Partner 2: What are we going to do?
Partner 1: We'll figure this out.
We’ve been lucky. Really, really lucky.
So far we haven’t
had the kind of medical issue that makes us worry what life will be like
without the other. We haven’t had military service to separate us for long
periods of time or financial devastation to require liquidation of assets. Our
kid is healthy and happy.
We’ve been lucky. So maybe it’s not so hard to survive 15 years with your best
friend in pretty much ideal conditions. But marriage
is hard. The people who tell you it’s not are the same assholes that say
tattoos don’t hurt. Do not trust those people.

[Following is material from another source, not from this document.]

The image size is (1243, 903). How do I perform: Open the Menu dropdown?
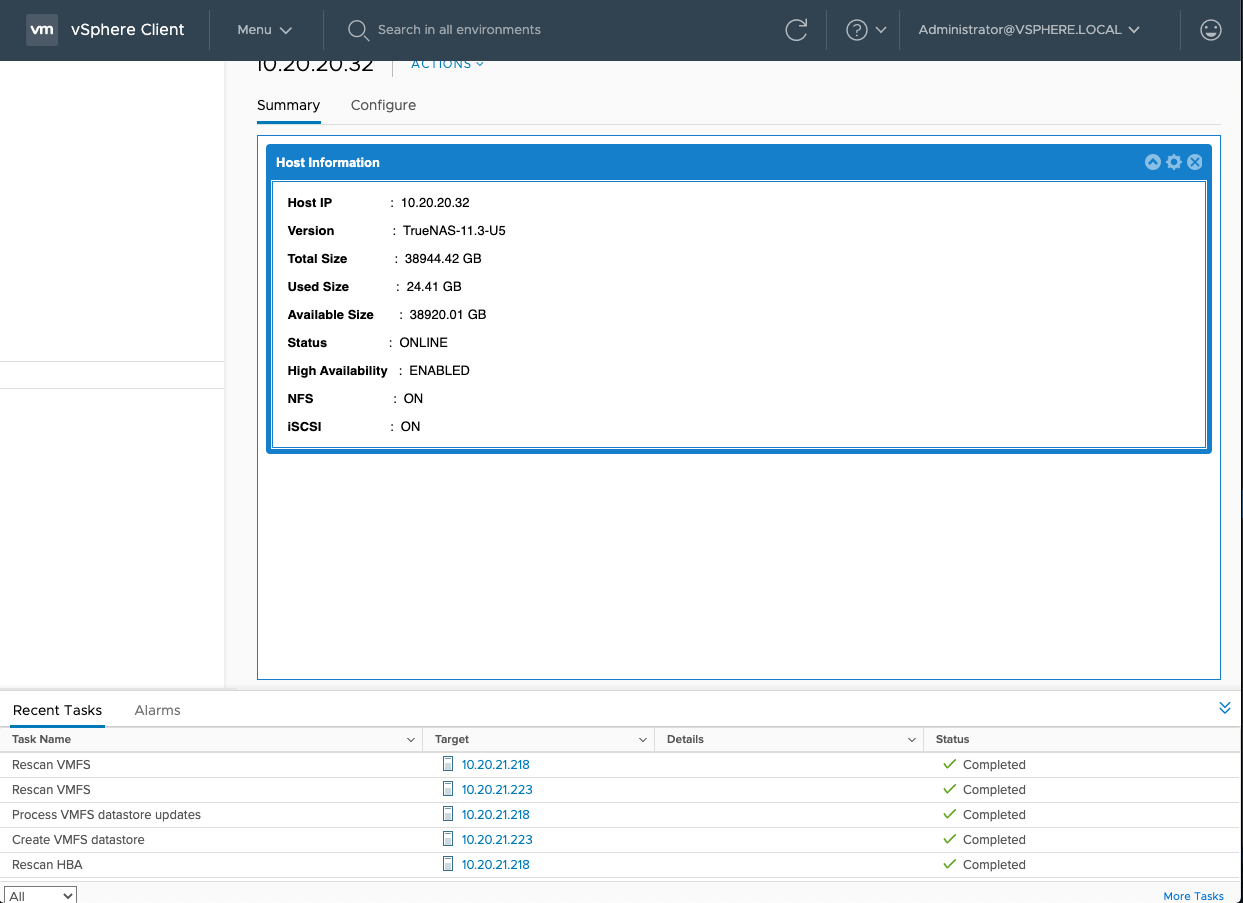coord(264,30)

Still, when you marry your best friend the hard is
different.
It’s hard to remember that this is, in fact, a marriage. As
such it requires certain things to maintain it. It requires all the stuff First
Corinthians tells us: patience, kindness, no pride, no boasting, no envying. It
requires all the stuff financial advisors tell us: a legal will, financial
goals, a vision for retirement, a savings plan.
Hard when you’re married to your best friend is remembering
that there’s work to be done. It’s not all a Wednesday on the golf course. Sometimes
it’s going to work on a Saturday when the other is heading out for a Clemson
game.
Hard when you’re married to your best friend is getting out
of the comfortable habits of pajama pants and video games and challenging
yourselves and each other to try new things, meet different people, grow your
relationship. Maybe go to Five Points.
Marrying your best friend does not guarantee that you can
handle crises together, you can weather presidential politics together, you can
objectively evaluate Fox News as the Dark Side together, or that you can parent
together.
Best friendness does not provide immunity from the shit life
throws at you like a monkey in a cage. But it does improve your odds.